Women of the Year: Shelly Boyd works for recognition of the Sinixt tribe in NE Washington
The fires that raged in the hills near Inchelium this month carry an additional warning for Shelly Boyd.
“There’s nothing like a fire to remind us how important the water is, and how important it is to take care of the land,” said Boyd, a member of the Sinixt/Arrow Lake band of the Colville Confederated Tribe of Indians. “All of these things that bring attention to the wildlife, and our natural environment.”
Boyd, a graduate of Gonzaga University and co-founder of the Inchelium Language and Culture Association, took a break from preparing lunches for workers building fences around new ranch land for horses on Sept. 14. The work occurred several days after wildfires burned thousands of acres of tribal land in northeastern Washington.
The threat to the natural world posed by the fires, she said, mimicked the threat to the history of her people, a threat she has fought for years by supporting a battle for the tribe’s legal recognition, pushing for instruction of the Salish tongue of her ancestors.

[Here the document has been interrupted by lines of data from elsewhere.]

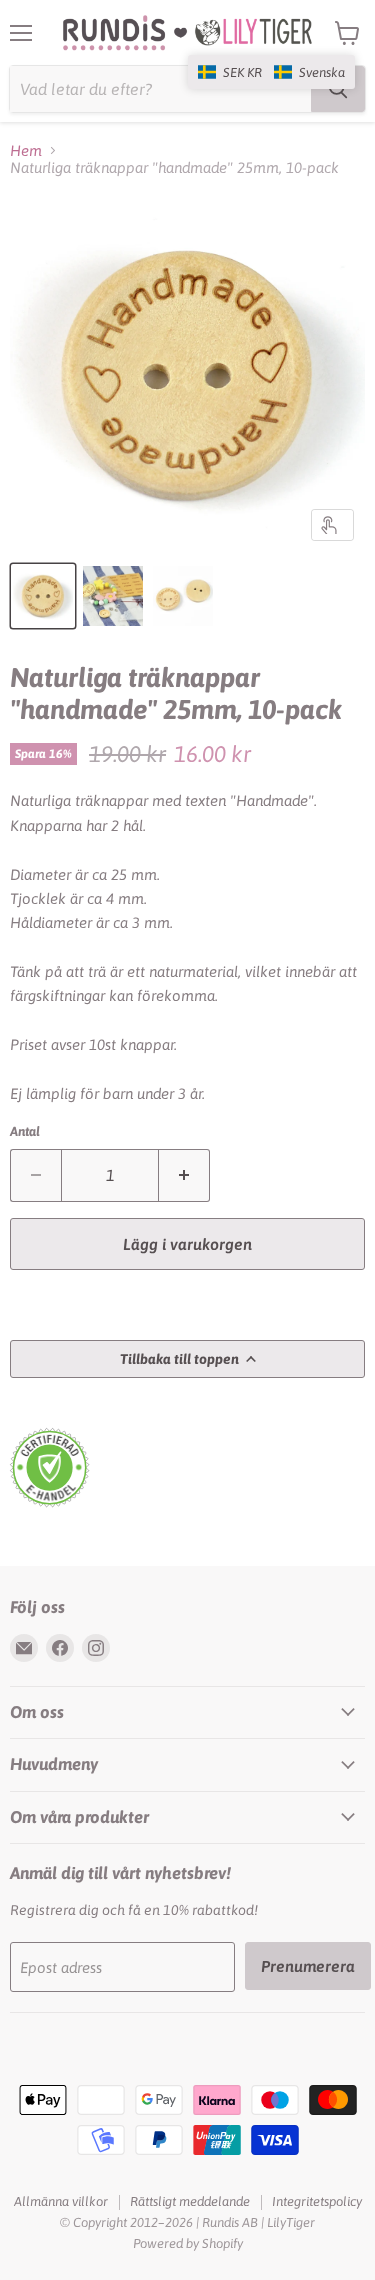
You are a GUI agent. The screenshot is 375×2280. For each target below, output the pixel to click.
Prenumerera (308, 1966)
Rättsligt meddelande (190, 2201)
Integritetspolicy (317, 2201)
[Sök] (338, 89)
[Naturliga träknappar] (43, 596)
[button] (271, 72)
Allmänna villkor (61, 2201)
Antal (25, 1131)
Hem (26, 150)
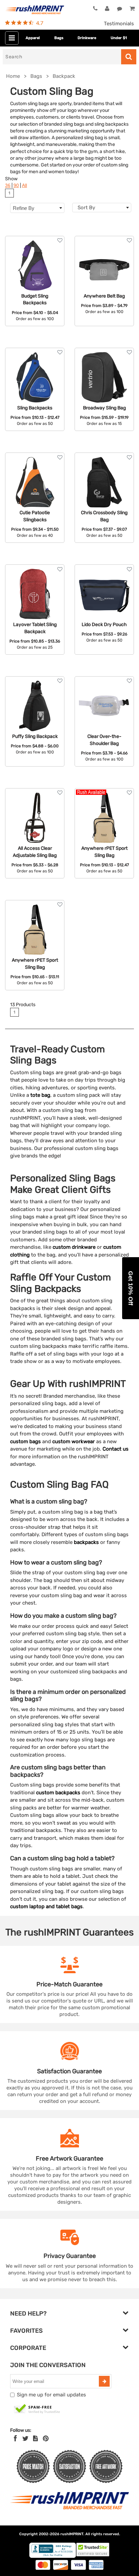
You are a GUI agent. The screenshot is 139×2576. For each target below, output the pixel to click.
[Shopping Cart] (132, 8)
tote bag (40, 1095)
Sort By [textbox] (86, 208)
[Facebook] (15, 2438)
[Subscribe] (104, 2381)
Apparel (33, 38)
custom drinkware (74, 1247)
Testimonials (119, 24)
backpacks (86, 1542)
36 (7, 185)
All (24, 185)
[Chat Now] (119, 8)
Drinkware (87, 38)
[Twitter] (25, 2438)
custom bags (25, 1441)
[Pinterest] (46, 2438)
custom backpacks (58, 1793)
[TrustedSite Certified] (37, 2409)
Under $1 (119, 38)
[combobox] (101, 207)
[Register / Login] (107, 8)
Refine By (23, 208)
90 (16, 185)
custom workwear (73, 1441)
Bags (58, 38)
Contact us (116, 1449)
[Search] (128, 56)
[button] (130, 1288)
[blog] (35, 2438)
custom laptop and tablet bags (46, 1906)
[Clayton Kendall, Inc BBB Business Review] (52, 2556)
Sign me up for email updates (51, 2395)
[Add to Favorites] (59, 240)
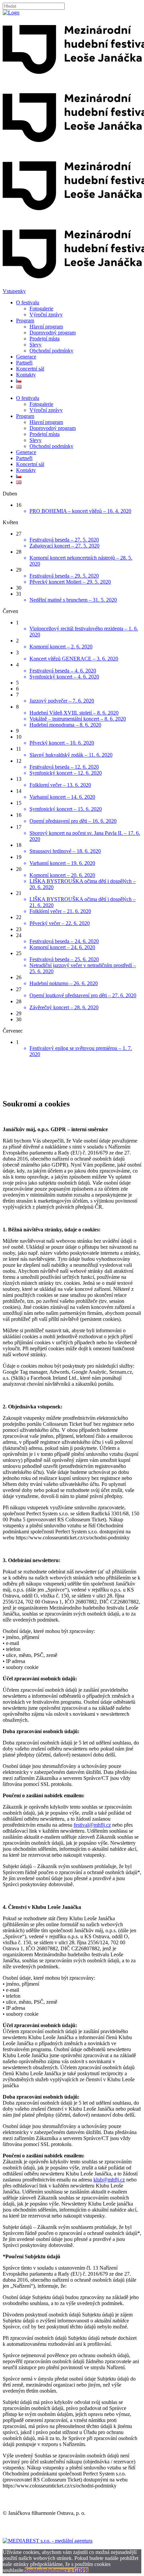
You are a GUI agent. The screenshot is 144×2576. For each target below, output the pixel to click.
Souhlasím (36, 2570)
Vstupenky (14, 291)
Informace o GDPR (67, 2570)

“The reason that we don’t know our language, or you know, weren’t raised in our language, was because our grandparents loved us,” Boyd said. “They didn’t want us to go through the same kind of hardship that they had to endure while speaking their language.”

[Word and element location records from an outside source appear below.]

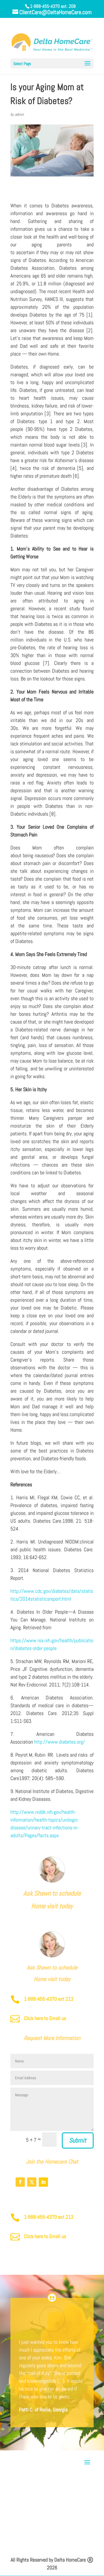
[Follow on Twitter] (31, 2182)
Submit (77, 2140)
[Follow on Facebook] (20, 2182)
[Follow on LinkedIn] (43, 2182)
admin (19, 114)
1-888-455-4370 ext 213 (48, 1998)
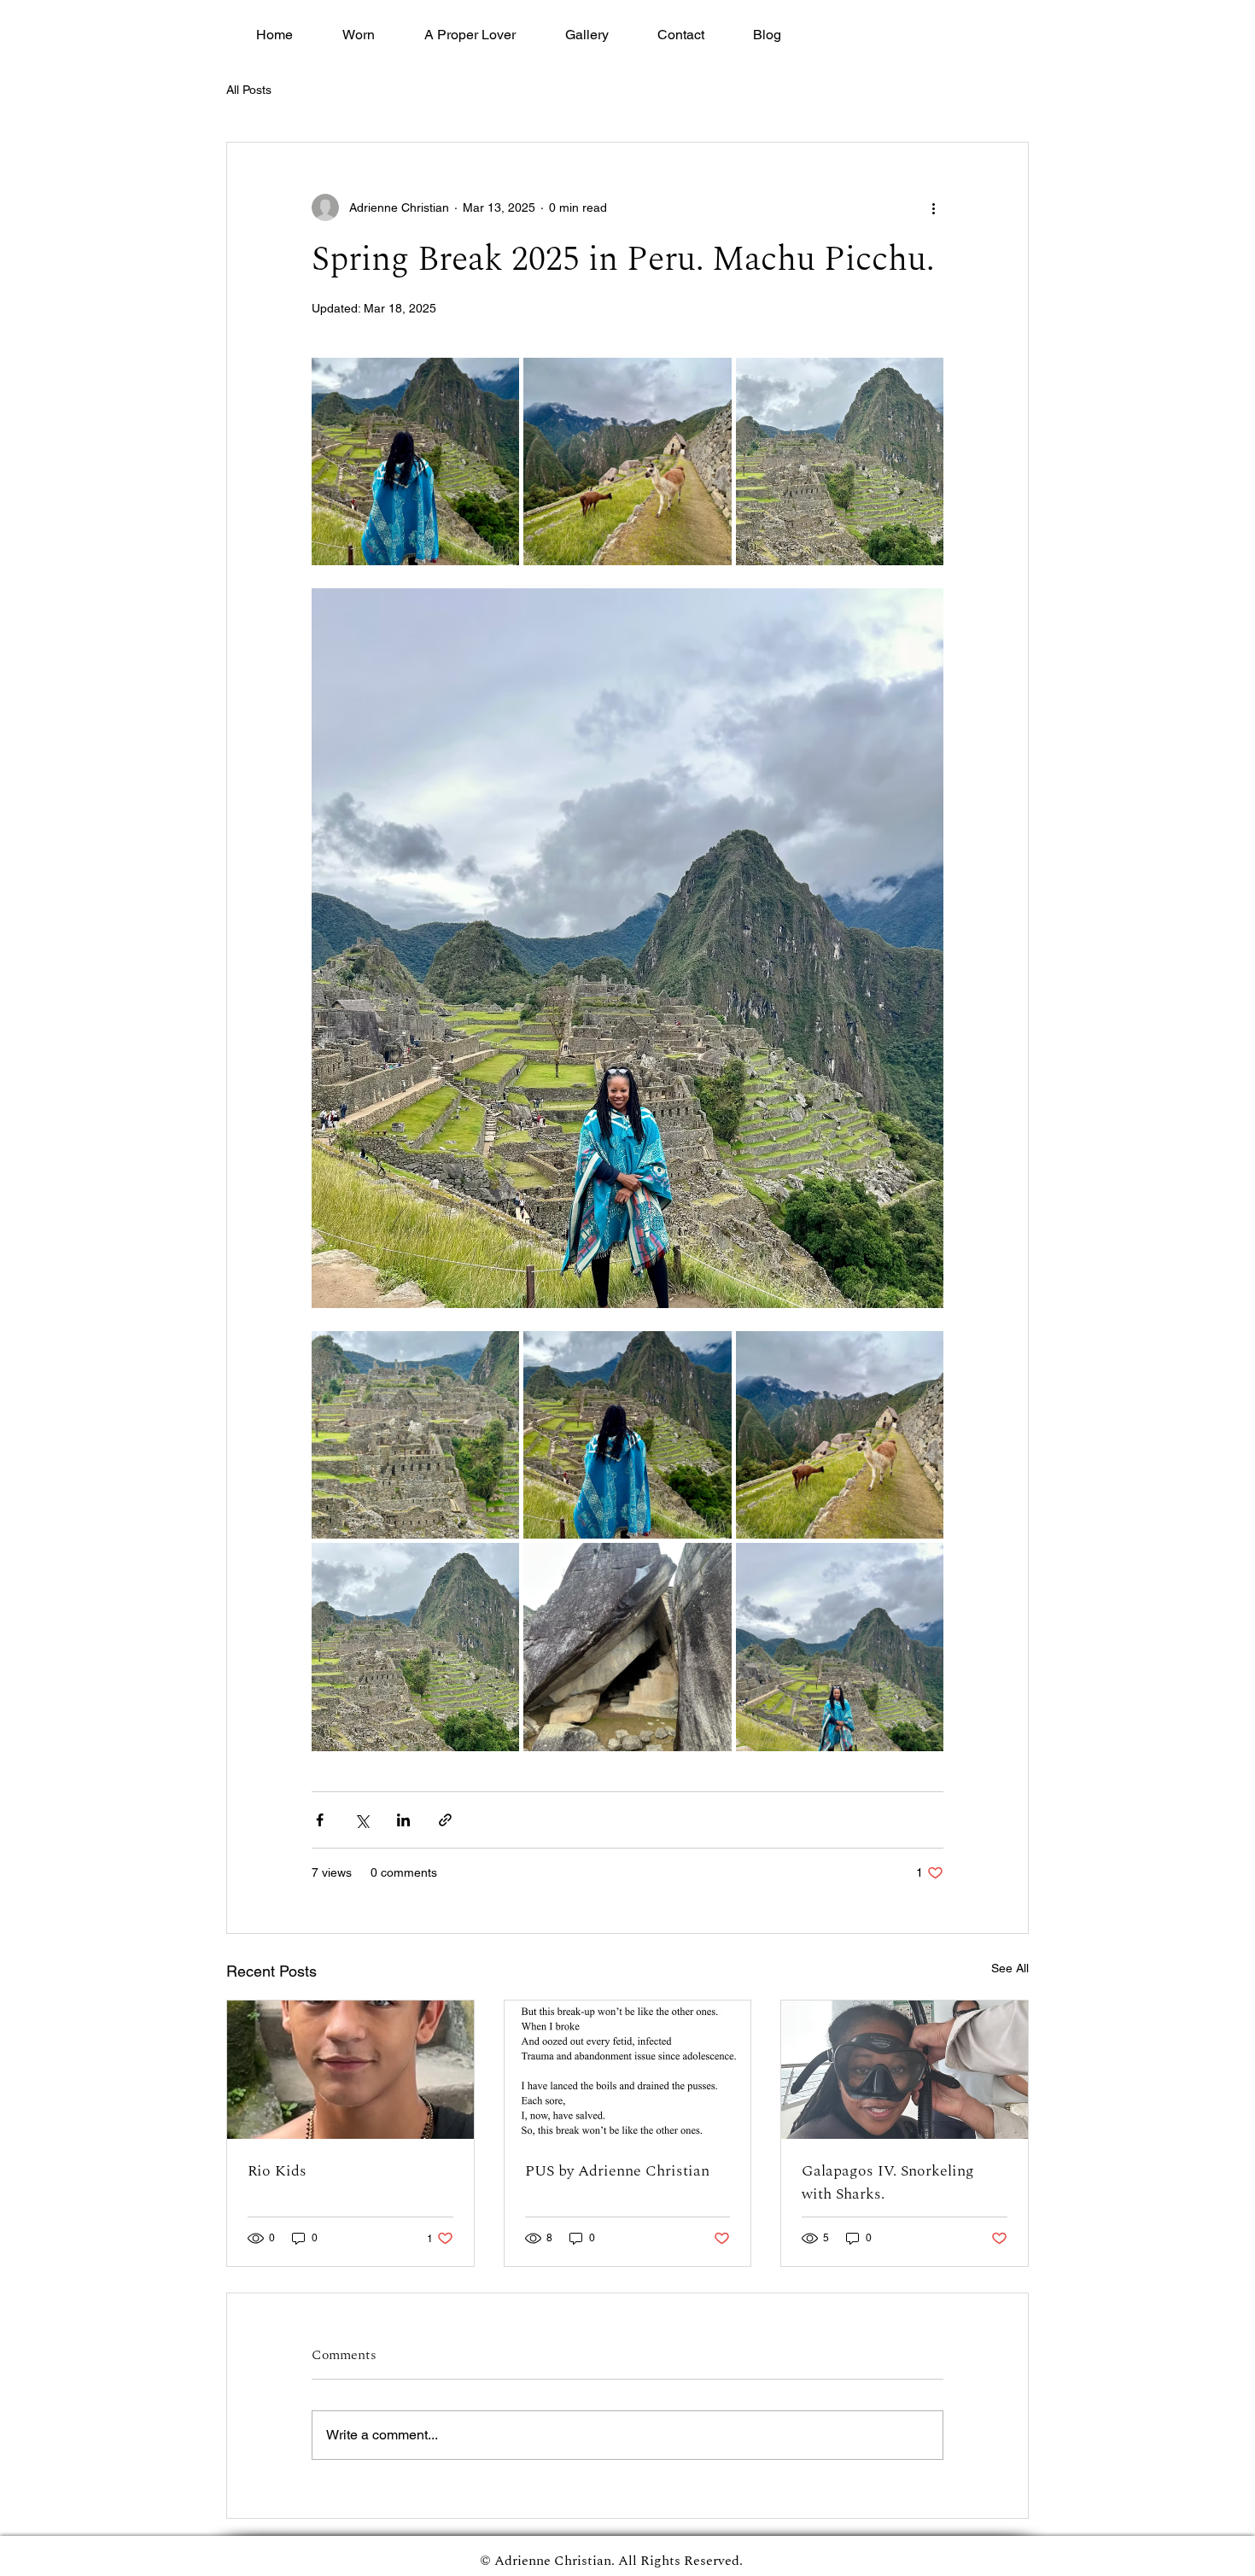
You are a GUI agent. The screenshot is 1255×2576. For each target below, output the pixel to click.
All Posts (248, 89)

Those efforts were hardened following the death of Boyd’s stepson by suicide in 2006, and again following the death of her husband, the late singer-songwriter Jim Boyd, in 2016. At the time, he was serving as chairman of the Colville Business Council.
“He was a huge inspiration to my life, obviously,” Boyd said of her late husband, who performed several of the songs for the soundtrack of the 1988 film “Smoke Signals,” from a screenplay written by Sherman Alexie. “He was an amazing man.”

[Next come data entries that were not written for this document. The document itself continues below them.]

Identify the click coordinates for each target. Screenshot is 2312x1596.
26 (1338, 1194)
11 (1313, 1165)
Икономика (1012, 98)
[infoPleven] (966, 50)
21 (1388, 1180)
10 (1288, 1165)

Her husband’s death thrust Boyd, who had worked to teach her tribe’s language and culture to younger students at the Medicine Wheel Academy in Spokane and the center in Inchelium, into an ongoing legal battle that’s reaching its apex this summer.
The Sinixt tribe is scheduled next month to make their argument before the Supreme Court of Canada in a case that is now a decade old. A member of the Sinixt tribe, in an effort to assert the tribe’s ancestral hunting rights in British Columbia, hunted an elk in 2010 and was then cited by the Canadian government for violating federal hunting laws.
In 1956, the Canadian government labeled the Sinixt tribe extinct and thus incapable of claiming their right to ancestral hunting lands. The tribe has prevailed in all levels of the court, but will have to make their argument virtually next month, due to COVID-19 and travel restrictions imposed by both the U.S. and Canadian governments.
“It’s really about our ancestors and future generations,” Boyd said. “I just don’t want our children to grow up being declared extinct.
“There’s nothing worse than feeling like you’re not important, as a person of color,” Boyd added.
A 30-minute documentary highlighting the case, called “Older than the Crown,” debuted at both the Garland Theater in Spokane and Gonzaga University this spring. Boyd, who is a producer on the film, also appears as both a supporter of Rick Desautel, the tribal member who received the hunting citation, and in a ceremony releasing salmon in the Upper Columbia River near Kettle Falls.
These salmon ceremonies, and historic trips in sturgeon-nose canoes this summer on waterways key to the Sinixt tribe, are an extension of the work to protect the Salish language, Boyd said.
“We’re river people, and we’ve been pushed off of our river,” Boyd said.
The work on the canoe trips, and a lifetime spent defending the culture and language of her native people, prompted Bobby Whittaker, of the Ferry County Rail Trail Partners, to nominate Boyd for the Women of the Year honor.
“A lot of people don’t realize the Sinixt have been walking these trails for 10,000 or 15,000 years. Those trails, they’re still here,” Whittaker said. “We need to respect that, and our decisions moving forward need to be informed by that.”
Whittaker said he was inspired by the breadth of Boyd’s work to support her people and their culture.
He attended the documentary premiere in Spokane, in a packed Garland Theater earlier this year. Boyd stood on stage and asked how many in the audience traced their ancestry to the Sinixt. When most of the crowd raised their hands, Whittaker said, it brought tears to his eyes.
“She’s doing so much good. She’s spinning a lot of plates,” he said.
Boyd was quick to point out that the task of telling the story of the Sinixt/Arrow Lake people extended beyond her own efforts, and that the work of the tribe in its legal case had larger implications than for just her own people.
“This case is huge, and it’s a landmark case. It affects every border tribe across this continent,” Boyd said. “It’s a big deal.”